Getting Your Money’s Worth with Data Quality Investments
A new study from the University of Texas at Austin quantifies the ROI of investments in data quality.
- By James E. Powell
- November 15, 2010
Businesses are demanding more from IT, so it’s no surprise that they want to know if their investments in IT are actually improving the bottom line. Are employees more productive, can the enterprise grow and innovate, or can it plan and forecast more accurately?
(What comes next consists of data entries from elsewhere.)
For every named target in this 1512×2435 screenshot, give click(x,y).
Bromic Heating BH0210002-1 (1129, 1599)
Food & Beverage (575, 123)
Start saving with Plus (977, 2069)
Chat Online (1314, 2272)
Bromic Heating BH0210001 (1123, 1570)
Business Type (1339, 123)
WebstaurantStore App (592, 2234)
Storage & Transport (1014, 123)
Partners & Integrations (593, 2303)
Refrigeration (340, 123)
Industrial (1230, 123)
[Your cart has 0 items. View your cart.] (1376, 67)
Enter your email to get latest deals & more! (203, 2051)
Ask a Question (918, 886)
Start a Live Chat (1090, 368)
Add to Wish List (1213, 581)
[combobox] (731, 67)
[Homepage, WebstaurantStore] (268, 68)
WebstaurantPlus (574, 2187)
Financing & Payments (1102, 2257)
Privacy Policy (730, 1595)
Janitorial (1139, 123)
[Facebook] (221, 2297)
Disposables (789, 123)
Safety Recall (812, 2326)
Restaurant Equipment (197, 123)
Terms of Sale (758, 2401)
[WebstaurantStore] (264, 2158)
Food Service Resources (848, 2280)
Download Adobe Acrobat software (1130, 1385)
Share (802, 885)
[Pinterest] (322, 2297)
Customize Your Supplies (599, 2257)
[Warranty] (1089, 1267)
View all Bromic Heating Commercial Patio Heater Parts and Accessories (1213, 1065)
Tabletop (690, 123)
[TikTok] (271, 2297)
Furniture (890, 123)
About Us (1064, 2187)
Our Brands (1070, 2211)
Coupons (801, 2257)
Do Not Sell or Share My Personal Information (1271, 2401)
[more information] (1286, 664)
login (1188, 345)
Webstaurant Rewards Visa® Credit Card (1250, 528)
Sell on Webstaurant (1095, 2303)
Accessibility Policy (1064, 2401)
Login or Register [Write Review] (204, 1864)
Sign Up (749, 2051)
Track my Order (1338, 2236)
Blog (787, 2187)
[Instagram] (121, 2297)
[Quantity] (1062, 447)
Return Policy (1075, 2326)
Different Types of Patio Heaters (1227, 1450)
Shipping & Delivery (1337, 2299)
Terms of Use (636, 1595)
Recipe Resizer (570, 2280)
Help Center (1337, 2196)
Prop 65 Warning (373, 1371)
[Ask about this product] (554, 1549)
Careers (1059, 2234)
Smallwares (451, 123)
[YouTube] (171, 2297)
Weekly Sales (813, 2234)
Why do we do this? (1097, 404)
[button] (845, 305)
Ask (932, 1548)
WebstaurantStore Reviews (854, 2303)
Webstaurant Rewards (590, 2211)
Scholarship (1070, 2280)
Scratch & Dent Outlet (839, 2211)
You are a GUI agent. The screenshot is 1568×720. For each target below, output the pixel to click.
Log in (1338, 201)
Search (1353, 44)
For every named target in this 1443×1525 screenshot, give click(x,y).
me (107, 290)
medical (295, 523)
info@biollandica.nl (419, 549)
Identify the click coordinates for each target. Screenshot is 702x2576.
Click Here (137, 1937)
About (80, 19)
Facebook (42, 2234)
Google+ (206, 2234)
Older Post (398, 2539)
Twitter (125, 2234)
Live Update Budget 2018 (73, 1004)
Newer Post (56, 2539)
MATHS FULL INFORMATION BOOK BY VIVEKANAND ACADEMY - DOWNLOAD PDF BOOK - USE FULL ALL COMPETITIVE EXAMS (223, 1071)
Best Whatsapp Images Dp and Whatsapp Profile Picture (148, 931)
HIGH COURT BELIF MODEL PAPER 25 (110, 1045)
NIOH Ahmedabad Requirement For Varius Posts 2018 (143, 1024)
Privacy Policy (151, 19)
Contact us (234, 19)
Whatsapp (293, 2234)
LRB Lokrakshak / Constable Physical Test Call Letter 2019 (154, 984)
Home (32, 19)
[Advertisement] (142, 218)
The University of Texas at Austin, working with the Indian School of Business, designed a study to answer these very questions. The results of the study, published in Impacts of Effective Data on Business Innovation and Growth and released today, focus on the lifeblood of 150 Fortune 1000 enterprises -- data. The study explored data quality, data accessibility, and the relevance of retrieved data to solving enterprises’ problems -- in other words, what made the data effective and how that impacts the enterprise.
The researchers conclude that there are “often dramatic impacts that even marginal investments in information technology can have when that technology addresses data quality, usability, and intelligence, whether it be using mobility or remote access solutions, analytics or business intelligence solutions, or a combination of the two.”
In the third chapter of the report, the study goes beyond examining the benefits of effective data that we all know. It actually quantifies the financial, customer, and operational impacts of effective data.
“While large-scale investments in Information Technology have certainly helped improve basic data access and quality, our findings suggest that there is still room for major performance gains through additional investments in better data,” the report points out.
Increasing data’s usability of data by just 10 percent can improve median total revenue by more than $2 billion annually directly due to increased employee productivity. The study also found that by making data more accessible, enterprises could realize an average savings of $271 million thanks to better asset utilization (defined as sales divided by total assets).
Investments in your data will likely more than pay for themselves, based on the study’s results. For example, an increase of just 10 percent in data intelligence added an average of $14.7 million in new-customer revenue at the firms studied.
The push for mobile data may also benefit organizations. According to the report, increasing data accessibility and intelligence drives innovation -- the firms studied increased revenue by an average of $17 million thanks to new products or services.